Using the Microsoft Server Message Block (SMB) protocol which uses a lower level protocol called NetBIOS over TCP/IP (NBT), we can construct a Uniform Naming convention (UNC) path to access the highly available file shares in the cluster (e. g. \\<NetBIOS_Name>\<share_name> ). In legacy clusters, there was no 'scoping' of file shares. The nature of the interaction with the local Server service was such that whatever shares were configured on the Custer node hosting the highly available resource group containing the file share being accessed (exclusive of admin shares), would be displayed if a connection was made to the NetBIOS (or Fully qualified Domain Name (FQDN)) name or IP address. The following example illustrates this point. A highly available file share resource group (TESTFS) is Online on a Cluster node (W2K3-CL1). The Cluster node has a locally shared folder (temp) configured as well which is not part of the cluster.
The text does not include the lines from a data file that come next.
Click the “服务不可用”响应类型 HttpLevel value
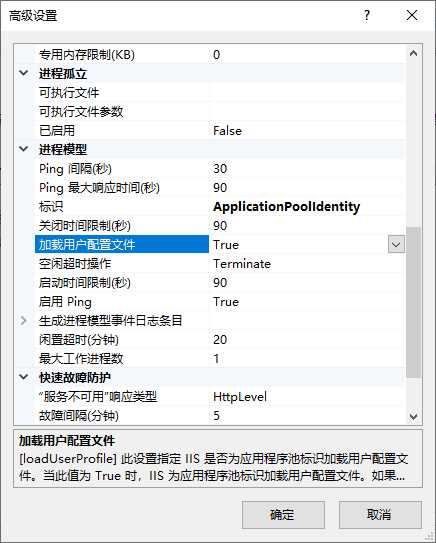[240, 397]
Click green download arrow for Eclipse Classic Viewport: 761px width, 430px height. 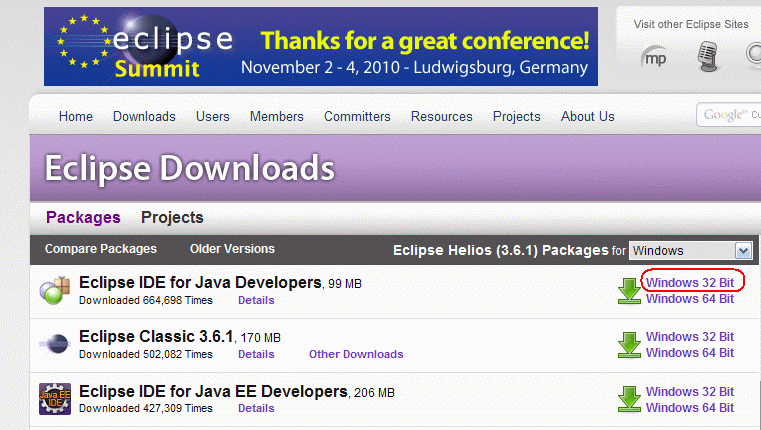[x=628, y=344]
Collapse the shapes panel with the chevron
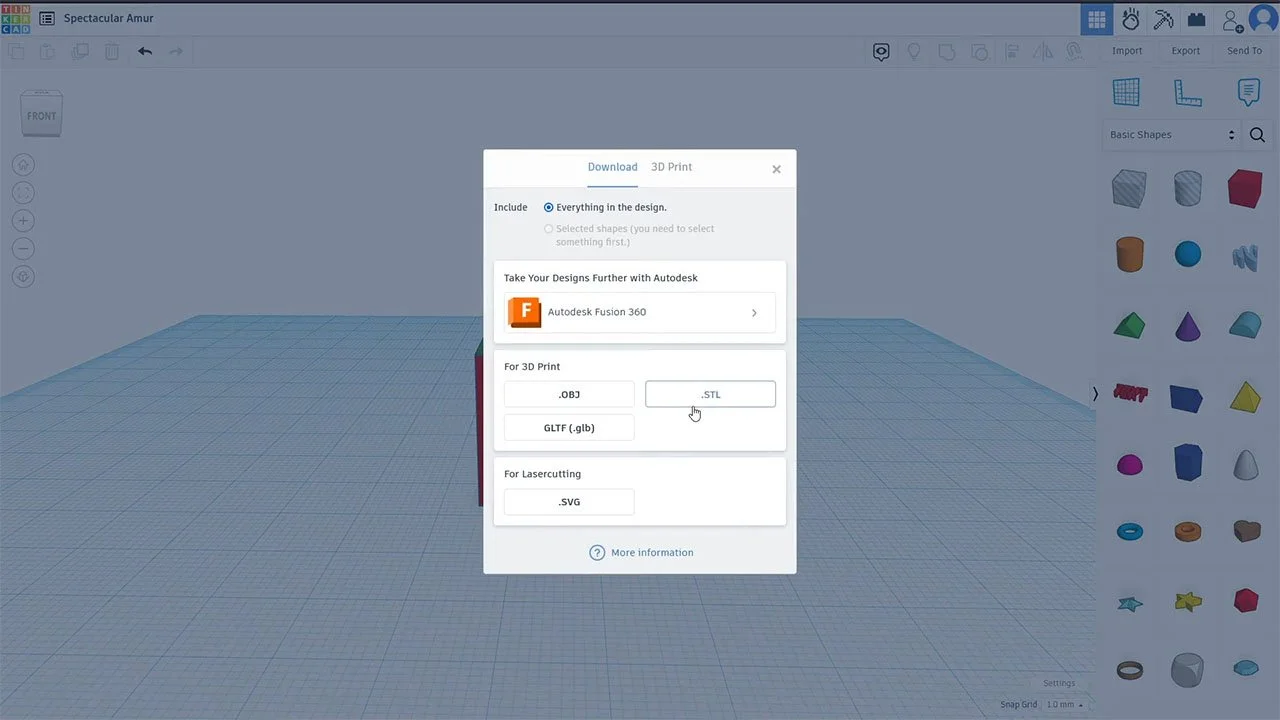1280x720 pixels. tap(1095, 394)
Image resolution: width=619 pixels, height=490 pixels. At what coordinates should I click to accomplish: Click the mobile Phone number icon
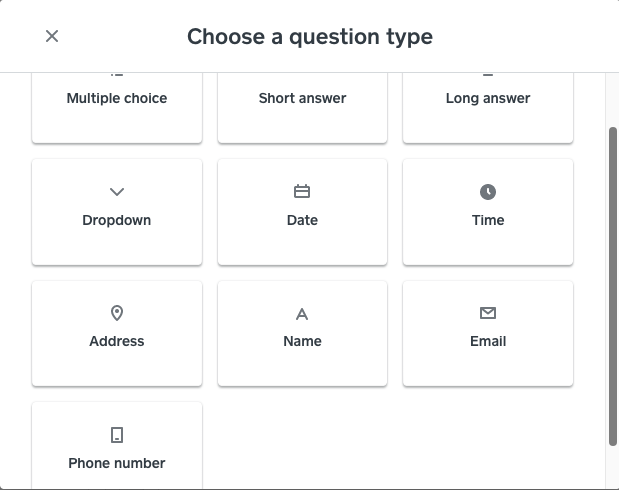[117, 435]
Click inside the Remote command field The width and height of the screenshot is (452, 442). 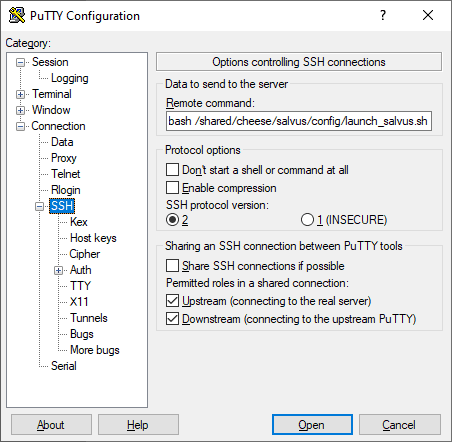click(x=299, y=121)
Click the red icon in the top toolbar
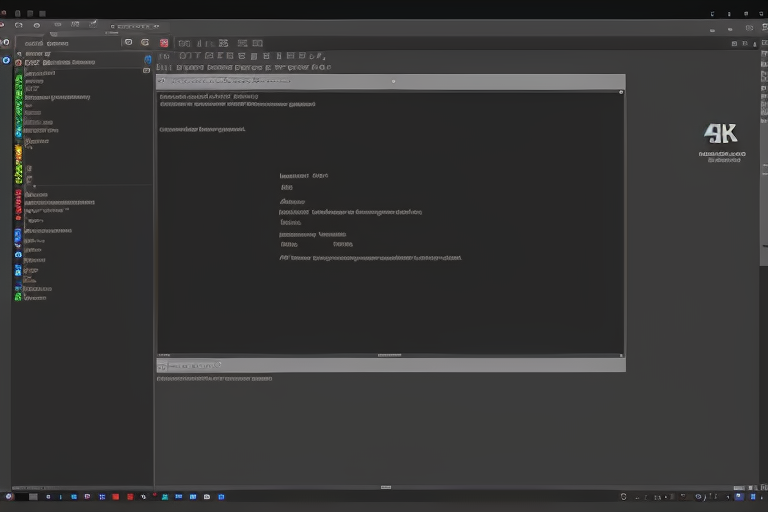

When making a connection to either the local Cluster node name or the Network Name associated with the highly available file share, all shares configured on the Cluster node are displayed.
If I move the second highly available file share resource group (TESTFS2) from the second cluster node over to the node hosting the first group, I see the following display.
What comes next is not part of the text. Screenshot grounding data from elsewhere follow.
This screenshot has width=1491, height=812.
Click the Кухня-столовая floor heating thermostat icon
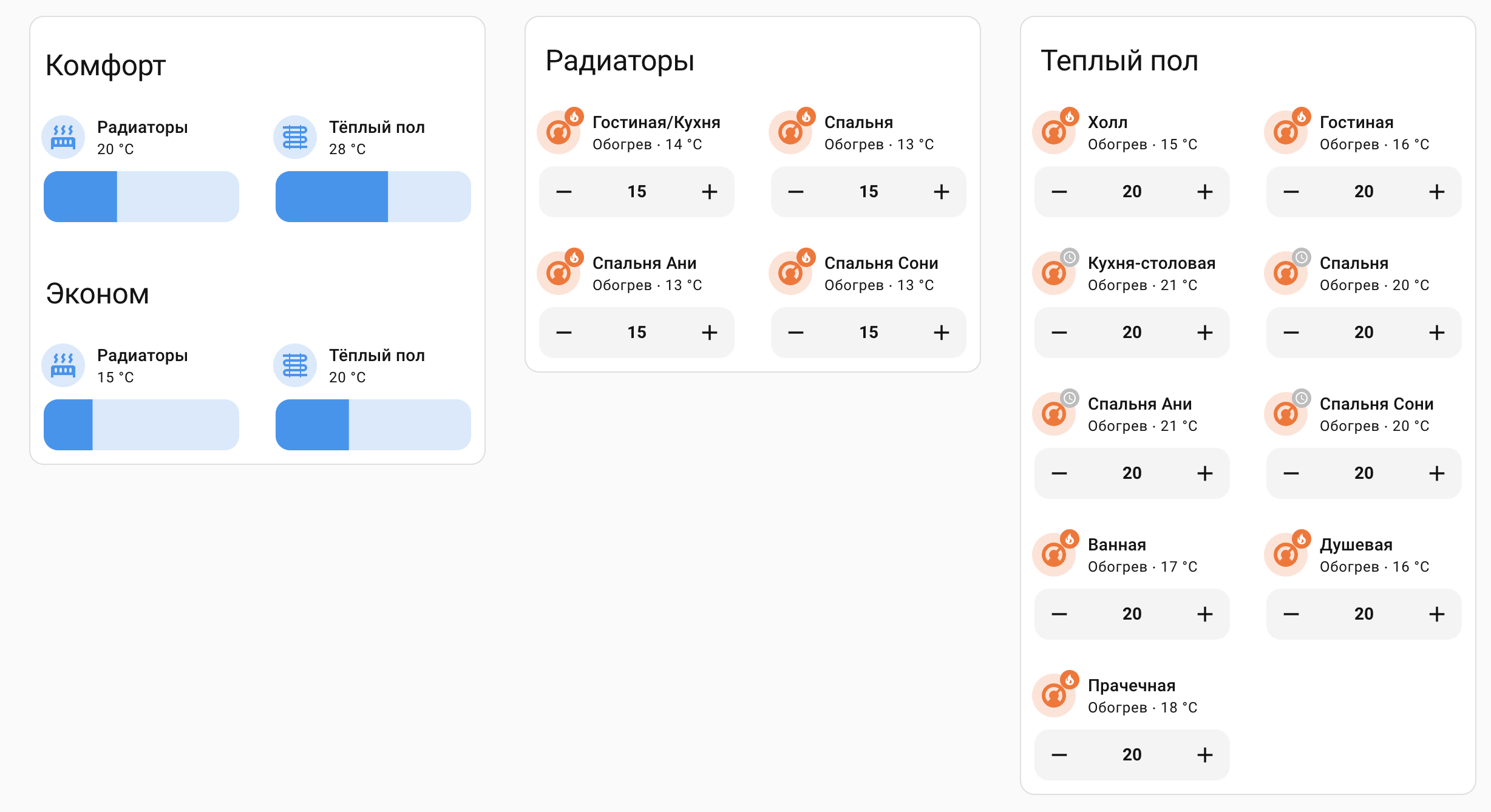(x=1055, y=272)
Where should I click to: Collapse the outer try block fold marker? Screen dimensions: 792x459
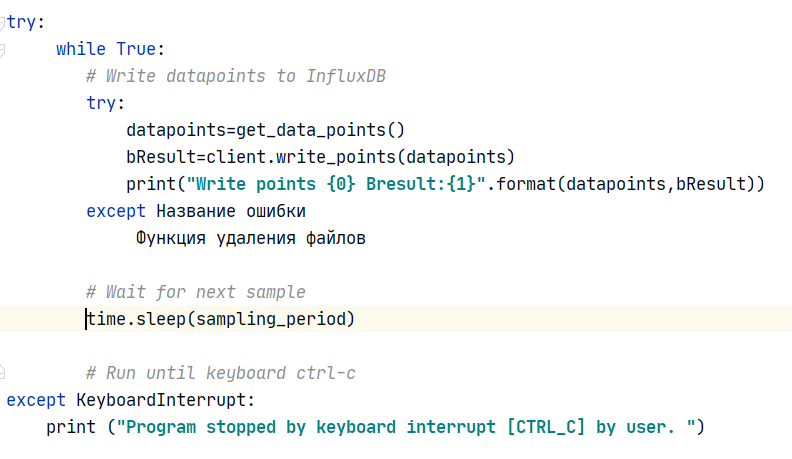click(2, 20)
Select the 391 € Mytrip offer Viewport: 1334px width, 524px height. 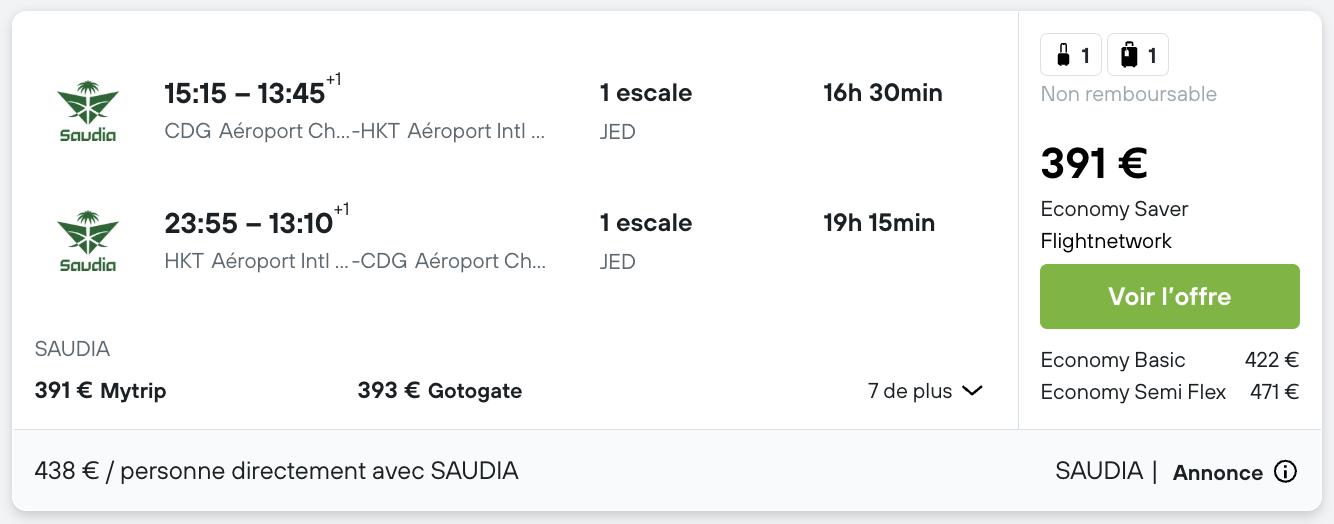click(x=100, y=391)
You can see that all SMB shares that now reside on the cluster node (exclusive of the admin shares) are displayed to the client making the connection. They can also be seen in the Computer Management interface -
The same information is displayed if a user connects using an IP address as opposed to a NetBIOS, or FQDN, name as seen here -
In Windows Server 2008 Failover Clusters, the interaction between the Cluster Service and the Server Service has changed. In Windows Server 2008 Failover Clusters, shared folders are now associated with a File Server resource and are 'scoped' to the Network Name resource which is part of a Client Access Point (CAP). To illustrate, I will step through the process of creating a highly available shared folder in a Windows Server 2008 Failover cluster (more detailed information on this process can be accessed using the content provided at the end of this blog).
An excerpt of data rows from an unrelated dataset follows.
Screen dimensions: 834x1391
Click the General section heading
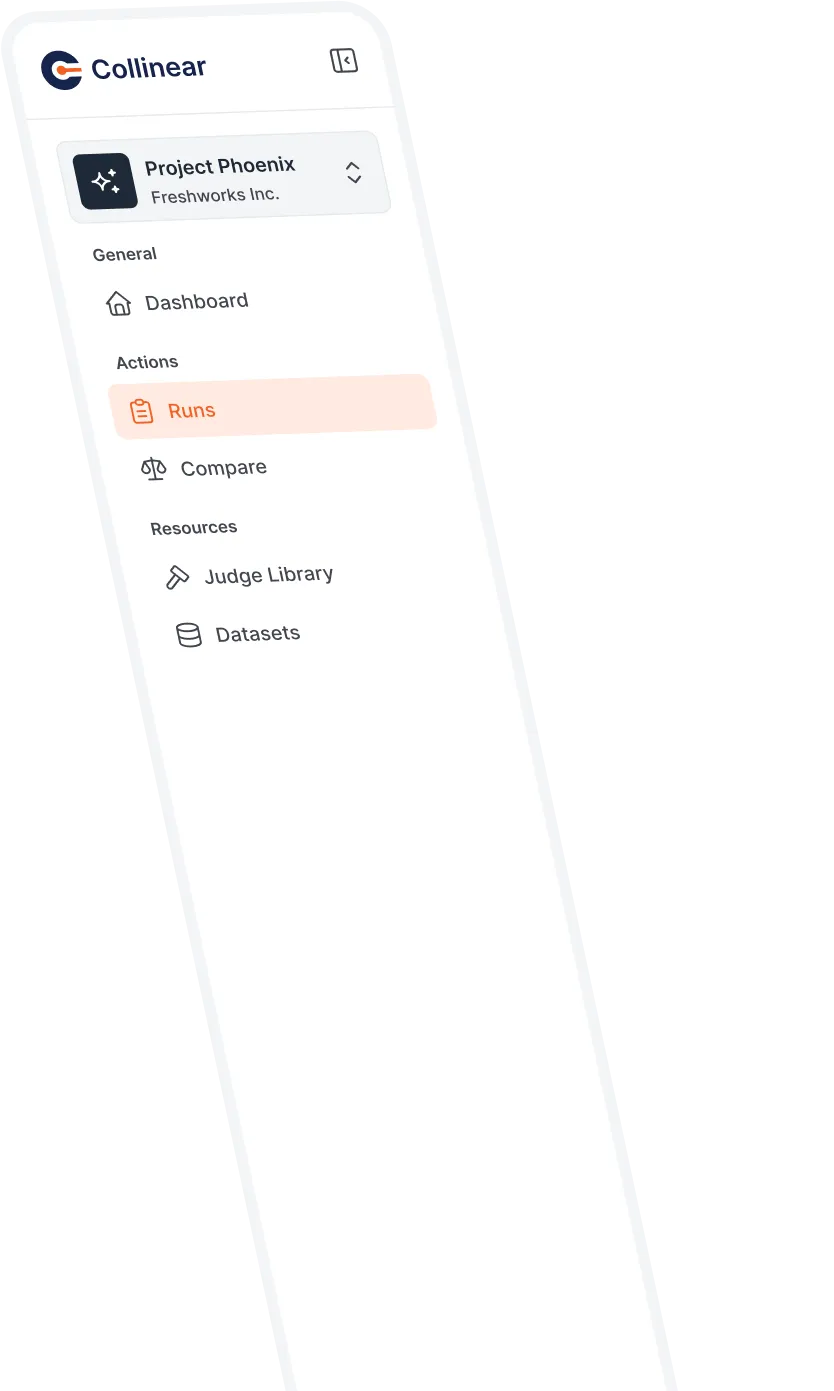125,254
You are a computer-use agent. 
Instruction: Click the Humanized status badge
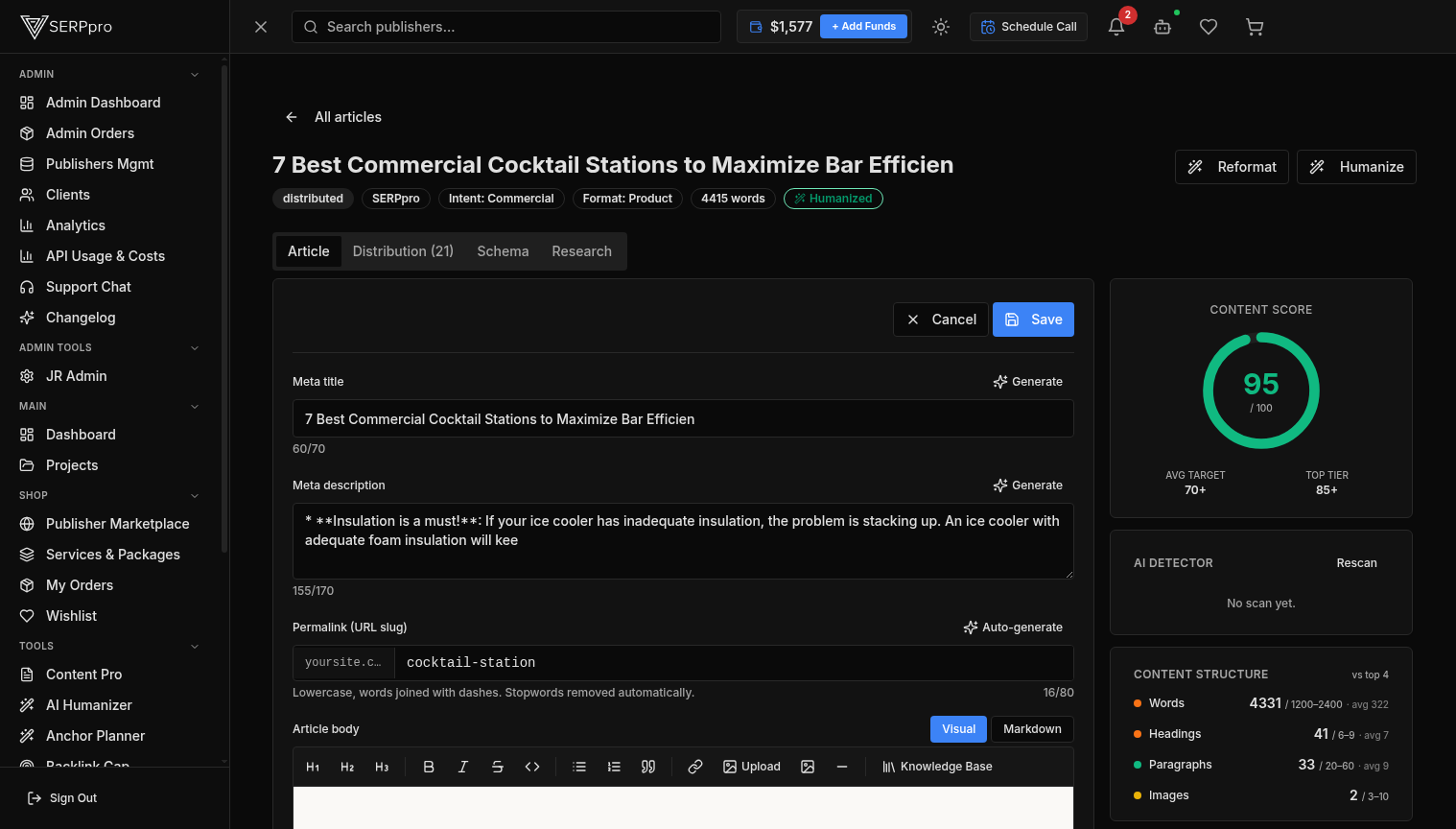[x=833, y=199]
In the Failover Cluster management snap-in, I create a highly available File Server using the built-in wizard-based process. When complete, a grouping of resources which consist basically of a CAP and a piece of storage that will be used to host the shared folder(s) is created. Next, in the Actions menu, select 'Add a shared folder.'
This initializes another wizard-based process that is part of the Share and Storage Manager functionality that is included as part of the Windows Server 2008 operating system. The first step is to select the location for the shared folder. By default, the storage located in the resource group is selected. In this case - Disk F.
Select the Browse button and look for a pre-created folder to use (or I could create a new folder if desired) for the share.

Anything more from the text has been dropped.